Читать книгу The Complete Works of F. Scott Fitzgerald онлайн
1328 страница из 1457
Beauty: (Placidly) It all sounds so vulgar.
The Voice: Not half as vulgar as it is. You will be known during your fifteen years as a ragtime kid, a flapper, a jazz-baby, and a baby vamp. You will dance new dances neither more nor less gracefully than you danced the old ones.
Beauty: (In a whisper) Will I be paid?
The Voice: Yes, as usual—in love.
Beauty: (With a faint laugh which disturbs only momentarily the immobility of her lips) And will I like being called a jazz-baby?
The Voice: (Soberly) You will love it….
(The dialogue ends here, with Beauty still sitting quietly, the stars pausing in an ecstasy of appreciation, the wind, white and gusty, blowing through her hair.

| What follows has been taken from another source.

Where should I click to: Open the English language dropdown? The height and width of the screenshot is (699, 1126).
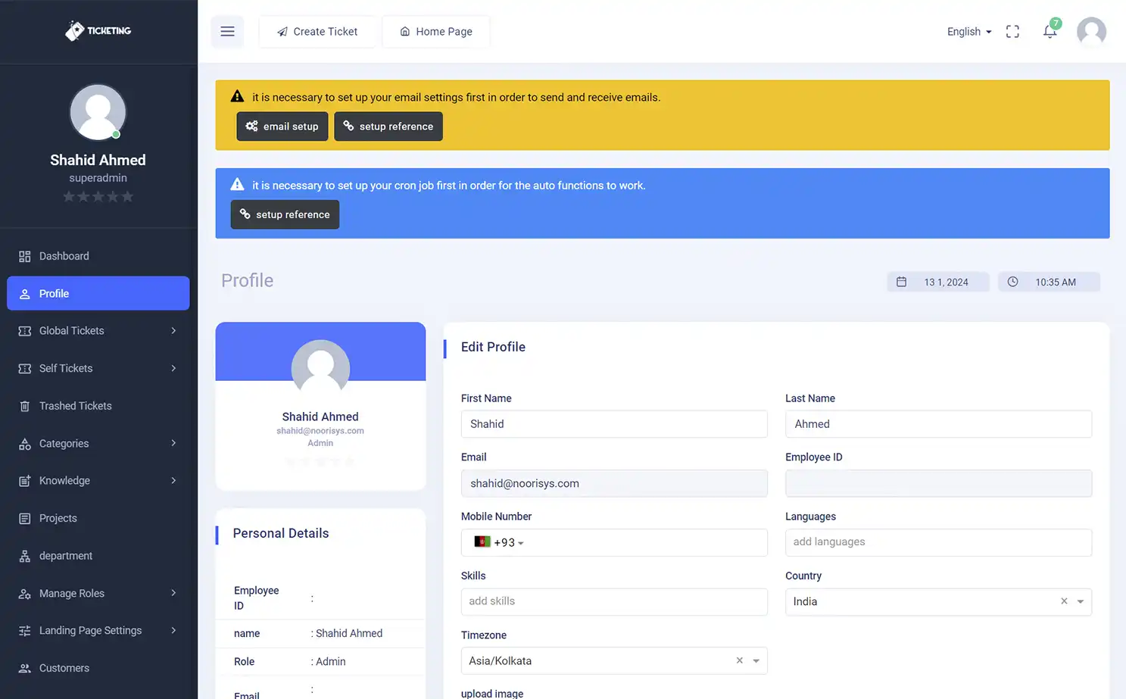[x=968, y=32]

All this took place seven years before Anthony sat by the front windows of his apartment and listened to the chimes of St. Anne’s.)
— ◆ —
Chapter II.
Portrait of a Siren
Crispness folded down upon New York a month later, bringing November and the three big football games and a great fluttering of furs along Fifth Avenue. It brought, also, a sense of tension to the city, and suppressed excitement. Every morning now there were invitations in Anthony’s mail. Three dozen virtuous females of the first layer were proclaiming their fitness, if not their specific willingness, to bear children unto three dozen millionaires. Five dozen virtuous females of the second layer were proclaiming not only this fitness, but in addition a tremendous undaunted ambition toward the first three dozen young men, who were of course invited to each of the ninety-six parties—as were the young lady’s group of family friends, acquaintances, college boys, and eager young outsiders. To continue, there was a third layer from the skirts of the city, from Newark and the Jersey suburbs up to bitter Connecticut and the ineligible sections of Long Island—and doubtless contiguous layers down to the city’s shoes: Jewesses were coming out into a society of Jewish men and women, from Riverside to the Bronx, and looking forward to a rising young broker or jeweller and a kosher wedding; Irish girls were casting their eyes, with license at last to do so, upon a society of young Tammany politicians, pious undertakers, and grown-up choirboys.